After Jumia, Sodipo led product and business development at Suregifts, a digital voucher platform. These experiences became the blueprint for Busha. Together with Adeyeri, he set out not to create another speculative exchange but to design a platform where crypto would serve everyday functions — paying bills, saving money, managing inflation. In an ecosystem dominated by hype, Busha’s philosophy was radical in its simplicity: make crypto useful.
Funding and the Regulatory Moat
In November 2021, Busha raised $4.2 million in seed funding, led by Jump Capital and joined by Cadenza Ventures, Blockwall Capital, CMT Digital, Greenhouse Capital, and Raba Capital. Unlike most early-stage exchanges, these funds weren’t spent chasing user numbers. Busha invested heavily in regulatory compliance and security infrastructure — a move that would soon pay off.
When Nigeria’s SEC rolled out its Virtual Asset Service Provider (VASP) framework, Busha became one of the first to secure a provisional license, separating itself from the gray market that many competitors operated in. In a market where trust is scarce, regulatory clarity is currency. For institutional clients, fintech partners, and corporate treasuries, Busha’s compliance posture transformed it from just another exchange into a credible financial intermediary.
Turning Regulation Into Advantage
Africa’s crypto sector has long been defined by regulatory uncertainty. Central banks, wary of volatility, often restricted bank-crypto interactions. In Nigeria, the Central Bank’s 2021 directive froze out many exchanges from formal banking channels.
Busha chose a different path — rather than resist regulation, it embraced it. Aligning with the SEC’s framework early effectively de-risked the business. This compliance-first stance is what investors describe as Busha’s “regulatory moat” — a hard-to-replicate advantage attracting enterprise clients seeking licensed liquidity infrastructure in West Africa.

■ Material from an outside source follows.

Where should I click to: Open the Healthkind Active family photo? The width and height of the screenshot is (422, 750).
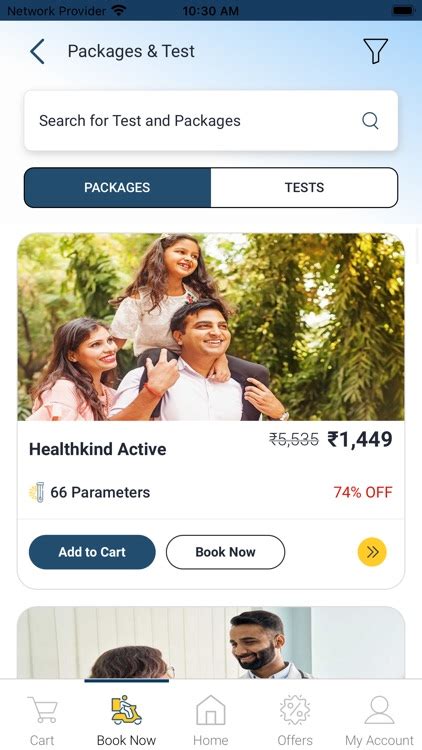tap(211, 327)
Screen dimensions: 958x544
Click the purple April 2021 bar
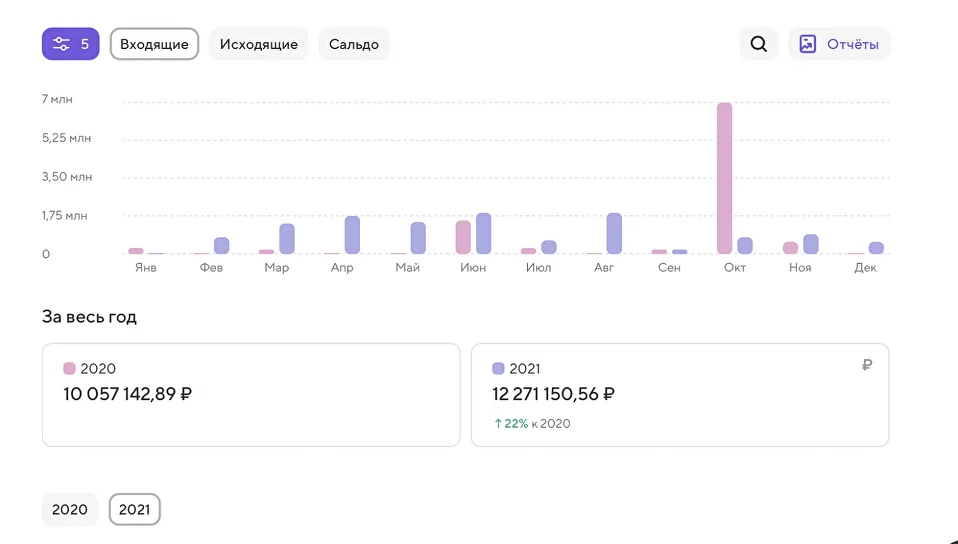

The Strategic Tensions Ahead
Yet this path introduces friction. The same compliance rigor that earns credibility also adds cost. Operating within formal, regulated channels makes fiat withdrawals expensive, frustrating retail users accustomed to informal routes. The challenge now is balancing institutional-grade trust with everyday accessibility. Busha is exploring more efficient fiat pathways and automation tools to reduce overhead while maintaining strict KYC/AML standards — an approach that mirrors previous successes in e-commerce and digital vouchers.
The Vision Ahead
Busha’s next chapter is about infrastructure and scale. The company is laying groundwork for expansion across East and West Africa, targeting countries with strong mobile penetration but unstable currencies. Its long-term ambition mirrors a continental dream: a stable, open financial network where Africans can save in dollars, transact in crypto, and settle instantly in local currency — all from one trusted platform.
Busha Connect positions the company as a critical layer in Africa’s emerging crypto-fintech infrastructure — the invisible engine powering compliant, digital liquidity behind the scenes.
As Africa’s economies modernize and regulation catches up, Busha’s quiet discipline — compliance, security, and real-world utility — will prove its greatest competitive edge. In a market flooded with noise, Busha’s message remains refreshingly clear: financial freedom isn’t a buzzword. It’s infrastructure.